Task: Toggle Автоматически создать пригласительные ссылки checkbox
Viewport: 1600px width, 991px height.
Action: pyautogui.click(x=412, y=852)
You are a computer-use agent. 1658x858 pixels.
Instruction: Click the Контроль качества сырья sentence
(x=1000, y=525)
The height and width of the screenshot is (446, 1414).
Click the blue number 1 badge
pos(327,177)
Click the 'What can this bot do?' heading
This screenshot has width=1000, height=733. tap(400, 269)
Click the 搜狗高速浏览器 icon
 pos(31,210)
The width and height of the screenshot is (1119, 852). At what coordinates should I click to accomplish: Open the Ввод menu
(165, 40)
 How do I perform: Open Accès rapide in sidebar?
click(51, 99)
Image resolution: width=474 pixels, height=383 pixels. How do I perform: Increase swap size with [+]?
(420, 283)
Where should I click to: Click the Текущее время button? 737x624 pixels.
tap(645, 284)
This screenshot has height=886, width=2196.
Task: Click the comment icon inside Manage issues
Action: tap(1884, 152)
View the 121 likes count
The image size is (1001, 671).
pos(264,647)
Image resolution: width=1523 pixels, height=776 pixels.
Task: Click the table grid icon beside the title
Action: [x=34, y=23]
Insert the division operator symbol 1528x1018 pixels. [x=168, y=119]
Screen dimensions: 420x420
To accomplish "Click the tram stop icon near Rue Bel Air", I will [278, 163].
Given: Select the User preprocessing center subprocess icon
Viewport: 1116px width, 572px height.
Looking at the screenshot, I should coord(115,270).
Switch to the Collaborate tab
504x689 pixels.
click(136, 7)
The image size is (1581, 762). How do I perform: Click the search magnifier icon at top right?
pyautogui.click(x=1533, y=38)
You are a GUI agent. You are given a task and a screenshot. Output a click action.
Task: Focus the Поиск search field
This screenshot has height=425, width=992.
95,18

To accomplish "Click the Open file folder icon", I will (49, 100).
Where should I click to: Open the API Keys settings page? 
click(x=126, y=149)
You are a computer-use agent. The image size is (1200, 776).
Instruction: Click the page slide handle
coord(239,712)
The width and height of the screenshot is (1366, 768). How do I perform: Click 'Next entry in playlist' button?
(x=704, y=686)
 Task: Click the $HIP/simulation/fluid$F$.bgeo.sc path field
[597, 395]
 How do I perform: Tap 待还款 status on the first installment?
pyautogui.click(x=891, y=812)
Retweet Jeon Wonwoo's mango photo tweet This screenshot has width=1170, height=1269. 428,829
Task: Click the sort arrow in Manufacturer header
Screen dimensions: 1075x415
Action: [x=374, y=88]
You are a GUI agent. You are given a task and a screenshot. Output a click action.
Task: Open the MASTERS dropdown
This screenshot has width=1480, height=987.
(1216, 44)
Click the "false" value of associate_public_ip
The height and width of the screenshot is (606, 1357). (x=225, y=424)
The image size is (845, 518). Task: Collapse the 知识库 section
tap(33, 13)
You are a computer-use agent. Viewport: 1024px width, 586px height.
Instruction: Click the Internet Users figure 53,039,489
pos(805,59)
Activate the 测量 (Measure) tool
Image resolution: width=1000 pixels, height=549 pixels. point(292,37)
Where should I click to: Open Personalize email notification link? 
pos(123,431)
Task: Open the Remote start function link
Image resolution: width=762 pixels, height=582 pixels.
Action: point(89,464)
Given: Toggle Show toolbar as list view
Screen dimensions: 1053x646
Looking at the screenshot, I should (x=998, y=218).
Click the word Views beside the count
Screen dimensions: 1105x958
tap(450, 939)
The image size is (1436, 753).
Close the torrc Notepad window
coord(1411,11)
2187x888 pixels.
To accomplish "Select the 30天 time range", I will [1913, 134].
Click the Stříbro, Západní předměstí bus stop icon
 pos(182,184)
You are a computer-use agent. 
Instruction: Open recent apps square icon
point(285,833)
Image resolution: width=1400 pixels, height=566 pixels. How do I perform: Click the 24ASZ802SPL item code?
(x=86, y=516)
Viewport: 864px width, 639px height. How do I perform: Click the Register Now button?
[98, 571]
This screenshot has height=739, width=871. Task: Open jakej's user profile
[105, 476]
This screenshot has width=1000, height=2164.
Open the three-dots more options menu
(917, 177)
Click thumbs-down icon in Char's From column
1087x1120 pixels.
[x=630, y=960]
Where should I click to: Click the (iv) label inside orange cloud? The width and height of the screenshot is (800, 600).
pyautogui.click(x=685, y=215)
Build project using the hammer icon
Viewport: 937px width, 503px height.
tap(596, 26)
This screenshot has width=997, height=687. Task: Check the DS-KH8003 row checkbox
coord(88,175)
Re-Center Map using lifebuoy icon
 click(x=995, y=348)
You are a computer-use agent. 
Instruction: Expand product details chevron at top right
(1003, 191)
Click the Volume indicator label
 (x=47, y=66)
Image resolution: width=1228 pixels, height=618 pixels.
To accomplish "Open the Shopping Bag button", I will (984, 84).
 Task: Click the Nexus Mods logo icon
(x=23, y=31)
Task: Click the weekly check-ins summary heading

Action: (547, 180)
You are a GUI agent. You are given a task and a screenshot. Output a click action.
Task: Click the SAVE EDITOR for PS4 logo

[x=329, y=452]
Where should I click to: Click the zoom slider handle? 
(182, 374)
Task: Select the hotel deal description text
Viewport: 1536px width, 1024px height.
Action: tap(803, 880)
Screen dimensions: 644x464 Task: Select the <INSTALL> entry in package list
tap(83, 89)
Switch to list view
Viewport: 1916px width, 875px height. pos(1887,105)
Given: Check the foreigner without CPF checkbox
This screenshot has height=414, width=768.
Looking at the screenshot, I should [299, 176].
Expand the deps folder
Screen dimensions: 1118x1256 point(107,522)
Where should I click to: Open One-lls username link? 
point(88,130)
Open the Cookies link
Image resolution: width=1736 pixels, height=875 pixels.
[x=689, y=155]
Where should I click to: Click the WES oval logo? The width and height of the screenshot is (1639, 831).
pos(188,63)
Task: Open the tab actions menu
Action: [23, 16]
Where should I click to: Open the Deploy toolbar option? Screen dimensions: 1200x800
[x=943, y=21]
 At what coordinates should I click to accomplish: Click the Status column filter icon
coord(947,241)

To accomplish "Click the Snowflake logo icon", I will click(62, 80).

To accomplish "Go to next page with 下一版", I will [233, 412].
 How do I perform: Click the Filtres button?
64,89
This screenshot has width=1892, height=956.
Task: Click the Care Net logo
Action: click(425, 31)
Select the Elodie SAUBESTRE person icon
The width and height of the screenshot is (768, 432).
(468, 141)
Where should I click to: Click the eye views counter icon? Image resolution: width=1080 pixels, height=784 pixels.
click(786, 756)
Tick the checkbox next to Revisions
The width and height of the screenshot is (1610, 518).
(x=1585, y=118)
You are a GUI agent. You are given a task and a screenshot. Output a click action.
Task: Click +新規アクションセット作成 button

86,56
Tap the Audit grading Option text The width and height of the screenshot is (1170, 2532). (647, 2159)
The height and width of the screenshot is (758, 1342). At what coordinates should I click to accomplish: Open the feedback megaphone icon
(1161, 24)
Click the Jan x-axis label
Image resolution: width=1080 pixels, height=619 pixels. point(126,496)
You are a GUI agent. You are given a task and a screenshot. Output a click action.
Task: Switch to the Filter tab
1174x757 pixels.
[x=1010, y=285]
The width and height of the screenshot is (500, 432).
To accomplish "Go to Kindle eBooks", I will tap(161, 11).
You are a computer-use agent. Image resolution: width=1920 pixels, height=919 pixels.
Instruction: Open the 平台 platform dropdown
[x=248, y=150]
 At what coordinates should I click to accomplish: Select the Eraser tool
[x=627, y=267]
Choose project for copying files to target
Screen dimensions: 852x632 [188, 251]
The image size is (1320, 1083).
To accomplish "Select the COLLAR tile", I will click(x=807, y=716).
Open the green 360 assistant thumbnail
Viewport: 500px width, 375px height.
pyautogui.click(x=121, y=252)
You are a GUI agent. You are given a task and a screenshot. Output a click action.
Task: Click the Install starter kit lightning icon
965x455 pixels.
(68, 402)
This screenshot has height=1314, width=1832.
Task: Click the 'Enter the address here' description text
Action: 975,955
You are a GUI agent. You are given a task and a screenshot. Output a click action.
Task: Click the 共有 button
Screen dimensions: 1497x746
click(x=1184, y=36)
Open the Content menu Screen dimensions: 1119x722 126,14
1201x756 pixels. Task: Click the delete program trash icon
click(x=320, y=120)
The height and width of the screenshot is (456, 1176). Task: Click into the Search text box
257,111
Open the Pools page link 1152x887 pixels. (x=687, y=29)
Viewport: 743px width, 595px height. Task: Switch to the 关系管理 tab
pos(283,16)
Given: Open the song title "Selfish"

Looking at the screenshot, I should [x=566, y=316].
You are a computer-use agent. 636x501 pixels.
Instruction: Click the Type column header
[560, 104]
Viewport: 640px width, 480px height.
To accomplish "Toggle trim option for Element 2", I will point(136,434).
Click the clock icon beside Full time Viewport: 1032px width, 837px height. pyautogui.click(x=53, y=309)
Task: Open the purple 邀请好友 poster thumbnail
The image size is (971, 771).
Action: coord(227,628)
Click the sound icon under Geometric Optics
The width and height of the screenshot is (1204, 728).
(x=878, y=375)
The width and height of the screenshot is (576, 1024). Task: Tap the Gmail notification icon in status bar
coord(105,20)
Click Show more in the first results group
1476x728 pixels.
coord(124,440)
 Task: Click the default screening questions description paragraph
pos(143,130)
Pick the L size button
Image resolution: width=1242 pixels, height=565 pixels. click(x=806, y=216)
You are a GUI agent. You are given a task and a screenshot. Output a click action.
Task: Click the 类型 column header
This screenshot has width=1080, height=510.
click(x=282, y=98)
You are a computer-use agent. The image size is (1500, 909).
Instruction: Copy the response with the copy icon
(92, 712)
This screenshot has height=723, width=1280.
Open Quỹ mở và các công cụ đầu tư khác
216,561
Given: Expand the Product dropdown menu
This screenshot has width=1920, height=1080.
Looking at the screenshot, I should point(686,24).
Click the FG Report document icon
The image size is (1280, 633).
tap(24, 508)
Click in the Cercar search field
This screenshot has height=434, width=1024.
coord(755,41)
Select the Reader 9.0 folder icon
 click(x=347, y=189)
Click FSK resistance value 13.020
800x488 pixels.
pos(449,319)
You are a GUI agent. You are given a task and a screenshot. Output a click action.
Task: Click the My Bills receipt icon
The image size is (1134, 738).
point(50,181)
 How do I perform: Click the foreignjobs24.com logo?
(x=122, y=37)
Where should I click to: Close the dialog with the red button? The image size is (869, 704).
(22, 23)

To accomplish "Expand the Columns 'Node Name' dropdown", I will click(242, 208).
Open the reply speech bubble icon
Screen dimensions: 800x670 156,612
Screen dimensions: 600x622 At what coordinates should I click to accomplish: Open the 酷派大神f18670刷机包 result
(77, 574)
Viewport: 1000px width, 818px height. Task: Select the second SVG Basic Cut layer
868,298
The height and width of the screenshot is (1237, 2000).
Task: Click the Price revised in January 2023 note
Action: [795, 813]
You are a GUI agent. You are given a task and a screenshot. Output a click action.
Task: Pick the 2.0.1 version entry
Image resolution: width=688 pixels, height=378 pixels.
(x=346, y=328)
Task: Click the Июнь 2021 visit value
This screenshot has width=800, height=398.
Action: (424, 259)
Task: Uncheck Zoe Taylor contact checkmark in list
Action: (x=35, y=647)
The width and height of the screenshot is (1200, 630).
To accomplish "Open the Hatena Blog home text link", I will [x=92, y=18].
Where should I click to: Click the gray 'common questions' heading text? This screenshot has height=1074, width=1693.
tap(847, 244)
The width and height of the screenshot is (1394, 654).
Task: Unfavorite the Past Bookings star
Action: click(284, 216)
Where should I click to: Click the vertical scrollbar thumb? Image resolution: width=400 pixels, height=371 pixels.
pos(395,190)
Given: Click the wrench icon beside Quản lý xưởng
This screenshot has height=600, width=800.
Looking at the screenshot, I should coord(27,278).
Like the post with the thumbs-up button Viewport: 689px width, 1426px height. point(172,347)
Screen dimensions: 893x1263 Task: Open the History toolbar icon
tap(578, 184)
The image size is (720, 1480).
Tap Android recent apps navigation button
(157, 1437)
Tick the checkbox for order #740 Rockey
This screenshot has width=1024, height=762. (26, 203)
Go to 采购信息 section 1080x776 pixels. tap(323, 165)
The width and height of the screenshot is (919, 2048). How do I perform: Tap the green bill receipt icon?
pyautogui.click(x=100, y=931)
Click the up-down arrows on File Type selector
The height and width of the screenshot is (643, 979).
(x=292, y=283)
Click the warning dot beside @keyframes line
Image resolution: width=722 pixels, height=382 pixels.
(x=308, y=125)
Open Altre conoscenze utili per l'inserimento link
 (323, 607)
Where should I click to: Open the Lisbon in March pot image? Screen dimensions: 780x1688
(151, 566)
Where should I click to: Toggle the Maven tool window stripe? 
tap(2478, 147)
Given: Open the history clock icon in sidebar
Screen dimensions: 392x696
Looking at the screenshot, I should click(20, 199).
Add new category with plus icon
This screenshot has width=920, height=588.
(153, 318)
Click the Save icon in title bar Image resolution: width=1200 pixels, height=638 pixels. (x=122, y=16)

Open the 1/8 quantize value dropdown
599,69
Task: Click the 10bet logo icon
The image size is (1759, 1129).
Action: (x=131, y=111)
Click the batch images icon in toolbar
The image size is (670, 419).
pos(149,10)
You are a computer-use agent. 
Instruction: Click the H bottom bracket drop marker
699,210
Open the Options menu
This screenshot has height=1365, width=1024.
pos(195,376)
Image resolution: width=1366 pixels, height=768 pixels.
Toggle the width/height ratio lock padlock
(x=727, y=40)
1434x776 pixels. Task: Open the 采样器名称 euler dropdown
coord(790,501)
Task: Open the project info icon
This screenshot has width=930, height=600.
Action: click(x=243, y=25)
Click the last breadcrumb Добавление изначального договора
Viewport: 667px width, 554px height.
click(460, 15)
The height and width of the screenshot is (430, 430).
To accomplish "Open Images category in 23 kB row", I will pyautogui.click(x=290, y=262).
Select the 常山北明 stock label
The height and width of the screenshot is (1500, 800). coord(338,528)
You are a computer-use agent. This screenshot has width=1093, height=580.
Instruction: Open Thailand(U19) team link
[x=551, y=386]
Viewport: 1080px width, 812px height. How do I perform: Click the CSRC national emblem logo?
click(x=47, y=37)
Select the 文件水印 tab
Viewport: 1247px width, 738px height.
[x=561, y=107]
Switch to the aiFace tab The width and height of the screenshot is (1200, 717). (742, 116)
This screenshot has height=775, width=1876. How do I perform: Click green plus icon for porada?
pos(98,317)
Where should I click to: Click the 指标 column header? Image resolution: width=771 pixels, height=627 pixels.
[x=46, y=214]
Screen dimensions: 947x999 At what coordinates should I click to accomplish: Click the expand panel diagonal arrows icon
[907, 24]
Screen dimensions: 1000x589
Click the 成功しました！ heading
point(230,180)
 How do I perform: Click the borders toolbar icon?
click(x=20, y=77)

== WHAT IS BEING ASKED ==
The lines to extract from the data above begin with the line containing "Open the Pools" and end with the line containing "This screenshot has height=723, width=1280.". Extract them exactly, including both.

== RESPONSE TO THIS TASK ==
Open the Pools page link 1152x887 pixels. (x=687, y=29)
Viewport: 743px width, 595px height. Task: Switch to the 关系管理 tab
pos(283,16)
Given: Open the song title "Selfish"

Looking at the screenshot, I should [x=566, y=316].
You are a computer-use agent. 636x501 pixels.
Instruction: Click the Type column header
[560, 104]
Viewport: 640px width, 480px height.
To accomplish "Toggle trim option for Element 2", I will point(136,434).
Click the clock icon beside Full time Viewport: 1032px width, 837px height. pyautogui.click(x=53, y=309)
Task: Open the purple 邀请好友 poster thumbnail
The image size is (971, 771).
Action: coord(227,628)
Click the sound icon under Geometric Optics
The width and height of the screenshot is (1204, 728).
(x=878, y=375)
The width and height of the screenshot is (576, 1024). Task: Tap the Gmail notification icon in status bar
coord(105,20)
Click Show more in the first results group
1476x728 pixels.
coord(124,440)
 Task: Click the default screening questions description paragraph
pos(143,130)
Pick the L size button
Image resolution: width=1242 pixels, height=565 pixels. click(x=806, y=216)
You are a GUI agent. You are given a task and a screenshot. Output a click action.
Task: Click the 类型 column header
This screenshot has width=1080, height=510.
click(x=282, y=98)
You are a computer-use agent. The image size is (1500, 909).
Instruction: Copy the response with the copy icon
(92, 712)
This screenshot has height=723, width=1280.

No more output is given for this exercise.